Wednesday, October 29, 2008

And I purposely won't turn the heating on

Wednesday, October 29, 2008
I found a temporary solution to all my problems and it came, obscenely, from work. My exercise addiction is just like its heroin equivalent. Everyday I now have to do it, just to achieve not-self-topping normality. Only a just shy of overdose dose can give me the seratonin kick that once came every time I laced up my runners and shuffled around St Anne's Park.

And so an overdose dose is what I just shot up, shot through. A bank holiday and an awol Jim from the gym led to six Spin, three Body Pumps and one stretchtastic Yoga class, all within two days. Normally with this kind of schedule I go light on the weights in pump and stay off the bike for the majority of the spins. But 'fuck it', I thought at the bottom of this muscular mountain, and 'fuck it', I thought all the way to the top. I threw on the big plates, hammered out every single sprint and stretched till I wretchedly retched. And as I collapsed on the bars last night after one last rage-filled, psychotically-screaming Alpine attack to the mashing of Daft Punk and Bon Jovi, I felt both a groundless peace and a reckless ha'ppiness creep over my person.

Today of course, I'm more fucked off than ever and incapable of separating walking from groaning. Worth it, though, for those few moments and the knowledge that they are sure to visit again.

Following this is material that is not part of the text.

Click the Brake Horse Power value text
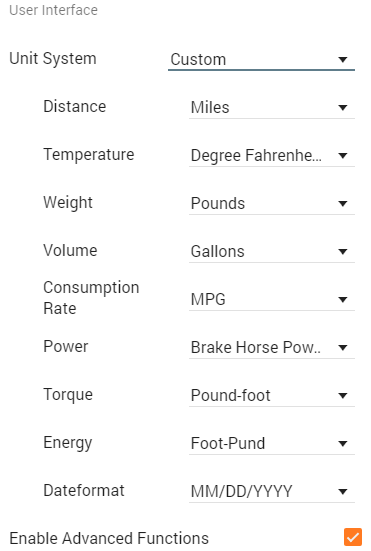Image resolution: width=371 pixels, height=551 pixels. click(x=256, y=348)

11 Johns and Janes for the comment whore:

Medbh said...

Bon Jovi?
What the fuck, Gimme.
You've quite the masochistic streak.

gimme a minute said...

I pander to the masses. And the opportunity to irritate both daft Punk and Jovi fans is too much to pass up.

Sniffle&Cry said...

Triathlon = Bath with duck + Look at bike + short walk(to pub).

gimme a minute said...


I wouldn't do it if I wasn't a helpless junkie.

problemchildbride said...

I prefer not to run about chasing my endorphins down. I prefer a medium length walk to the shops to buy them bottled or wrapped in cling film. And then I walk them home.

fatmammycat said...

Oh it's so bloody true, I couldn't NOT go to the gym today, 'just a little hit', I told myself, 'to take the edge off'. Never mind I spent most of yesterday walking like a penguin suffering from stroke.

Anonymous said...

If they ever release a pictionary, under "Self-Absorbed" will be a huge picture of you, trying to look tortured and sanguine, but in all likelihood, you will look like some foppish asshole with too much time on his hands.

gimme a minute said...

Very sensible. I lack sense.

Admitting you have a problem is the first step towards heart disease and obesity.

Although for me, having just stepped in the door from a 7am spin, it would appear to be a very weensy little step.

My, what an impressive vocabulary for an anonymous commenter.

Sanguine! Foppish! Hands!

Seriously though dude, if you're reading a blog that you don't like, then I think that you may be the one with too much free time.

Conan Drumm said...

You're an excellent example of the human engine, Gimme: input carbs+02 -burn- output heat+CO2. Make sure your input levels are adequate (if not quite at Michael Phelps's levels).

V said...

anon fancies you..he keeps leaving compliments disguised as insults..

fatmammycat said...

7am? Outrageous. What posses people. I think I"ll wander into town.